Materiały prasowe / Alfa Romeo F1 ORLEN / Na zdjęciu: Robert Kubica
Materiały prasowe / Alfa Romeo F1 ORLEN / Na zdjęciu: Robert Kubica

- Mogą się otworzyć nowe drogi, w których mógłbym się odnaleźć - mówi Robert Kubica o ewentualnym powrocie do F1. Polak wyjaśnia, dlaczego nie ma go w padoku w tym roku, a także jaki ma plan na wyścigi długodystansowe.

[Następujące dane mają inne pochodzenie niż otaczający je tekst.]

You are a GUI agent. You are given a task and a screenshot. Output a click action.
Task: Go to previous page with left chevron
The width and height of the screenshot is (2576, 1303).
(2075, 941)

Łukasz Kuczera, WP SportoweFakty: Niedawno powiedziałeś, że nie postawiłbyś nawet złotówki na to, że nie wrócisz do F1.

Robert Kubica, kierowca Orlen Team WRT: Tak, i powiedziałem też, że moja obecność w padoku zawsze była związana z rolą kierowcy, który pomoże zespołowi się rozwijać, bo ma duże doświadczenie. Chodziło mi o jeżdżenie bolidem i pracę nad aspektami technicznymi. To zawsze była moja ulubiona rola w teamie.

Ci, którzy ze mną współpracowali, zawsze wiedzieli, że mogą na mnie polegać i dostaną coś więcej niż kręcenie kierownicą. A w tym roku zabrakło mnie w F1 dlatego, że oferta nie była wystarczająco satysfakcjonująca. Nie było tego, co mnie zawsze łączyło z F1.

A interesuje cię rola tylko doradcy technicznego, który nie wsiada do bolidu F1?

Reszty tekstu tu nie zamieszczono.